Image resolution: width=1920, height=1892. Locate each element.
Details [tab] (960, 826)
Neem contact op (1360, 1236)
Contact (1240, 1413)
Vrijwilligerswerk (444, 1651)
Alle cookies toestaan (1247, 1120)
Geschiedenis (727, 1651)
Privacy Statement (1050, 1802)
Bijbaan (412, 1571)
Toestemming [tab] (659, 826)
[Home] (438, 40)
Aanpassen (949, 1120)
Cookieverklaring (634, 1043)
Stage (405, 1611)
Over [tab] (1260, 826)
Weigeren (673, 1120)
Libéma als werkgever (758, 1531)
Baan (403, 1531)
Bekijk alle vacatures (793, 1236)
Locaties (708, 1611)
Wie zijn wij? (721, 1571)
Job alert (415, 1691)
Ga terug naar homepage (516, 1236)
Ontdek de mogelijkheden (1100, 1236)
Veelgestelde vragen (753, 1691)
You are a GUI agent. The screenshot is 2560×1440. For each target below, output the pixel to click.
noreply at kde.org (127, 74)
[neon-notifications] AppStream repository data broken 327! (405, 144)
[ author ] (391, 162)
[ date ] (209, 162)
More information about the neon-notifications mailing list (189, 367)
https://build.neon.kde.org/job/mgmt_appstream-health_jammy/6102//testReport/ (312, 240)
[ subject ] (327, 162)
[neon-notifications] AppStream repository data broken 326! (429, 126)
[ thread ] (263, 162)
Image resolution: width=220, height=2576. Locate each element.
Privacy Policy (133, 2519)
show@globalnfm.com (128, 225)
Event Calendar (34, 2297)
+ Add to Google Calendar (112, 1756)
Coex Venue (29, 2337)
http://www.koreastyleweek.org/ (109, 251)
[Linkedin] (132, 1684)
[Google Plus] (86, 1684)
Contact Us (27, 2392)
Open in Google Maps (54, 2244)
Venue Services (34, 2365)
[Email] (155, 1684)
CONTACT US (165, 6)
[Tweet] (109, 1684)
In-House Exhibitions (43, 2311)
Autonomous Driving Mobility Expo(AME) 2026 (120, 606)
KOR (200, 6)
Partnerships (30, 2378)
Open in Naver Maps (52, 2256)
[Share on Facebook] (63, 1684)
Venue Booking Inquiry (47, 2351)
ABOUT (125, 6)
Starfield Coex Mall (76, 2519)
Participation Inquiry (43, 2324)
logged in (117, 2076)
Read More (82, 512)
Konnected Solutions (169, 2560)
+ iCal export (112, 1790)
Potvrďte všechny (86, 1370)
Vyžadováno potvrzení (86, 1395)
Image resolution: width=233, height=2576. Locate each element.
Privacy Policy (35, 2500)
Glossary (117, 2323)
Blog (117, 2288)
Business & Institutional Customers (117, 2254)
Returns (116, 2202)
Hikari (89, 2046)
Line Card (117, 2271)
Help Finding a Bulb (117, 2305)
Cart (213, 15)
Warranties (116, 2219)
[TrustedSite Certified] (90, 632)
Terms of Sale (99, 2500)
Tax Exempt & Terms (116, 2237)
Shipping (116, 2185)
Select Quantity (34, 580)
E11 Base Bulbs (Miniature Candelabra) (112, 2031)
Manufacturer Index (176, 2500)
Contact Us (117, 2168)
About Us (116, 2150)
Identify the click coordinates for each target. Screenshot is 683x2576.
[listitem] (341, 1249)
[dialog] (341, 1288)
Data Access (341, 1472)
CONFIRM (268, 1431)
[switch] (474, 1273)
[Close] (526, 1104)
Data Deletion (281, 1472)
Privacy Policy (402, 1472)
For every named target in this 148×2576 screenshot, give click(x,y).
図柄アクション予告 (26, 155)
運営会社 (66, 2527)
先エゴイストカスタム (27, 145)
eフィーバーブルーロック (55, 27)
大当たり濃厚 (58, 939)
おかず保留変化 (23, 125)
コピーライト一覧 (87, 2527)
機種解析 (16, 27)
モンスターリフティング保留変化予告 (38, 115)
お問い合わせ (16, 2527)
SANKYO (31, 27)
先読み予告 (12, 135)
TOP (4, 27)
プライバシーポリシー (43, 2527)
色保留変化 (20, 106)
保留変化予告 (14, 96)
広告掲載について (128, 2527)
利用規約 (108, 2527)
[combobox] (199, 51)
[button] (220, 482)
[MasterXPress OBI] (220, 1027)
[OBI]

→ Task brief
Beginning with the line that holds "コピーライト一覧 (87, 2527)", please give again each line exactly until the records end, and include that final line.

→ Your solution
コピーライト一覧 (87, 2527)
機種解析 (16, 27)
モンスターリフティング保留変化予告 (38, 115)
お問い合わせ (16, 2527)
SANKYO (31, 27)
先読み予告 (12, 135)
TOP (4, 27)
プライバシーポリシー (43, 2527)
色保留変化 (20, 106)
保留変化予告 (14, 96)
広告掲載について (128, 2527)
利用規約 (108, 2527)
[combobox] (199, 51)
[button] (220, 482)
[MasterXPress OBI] (220, 1027)
[OBI]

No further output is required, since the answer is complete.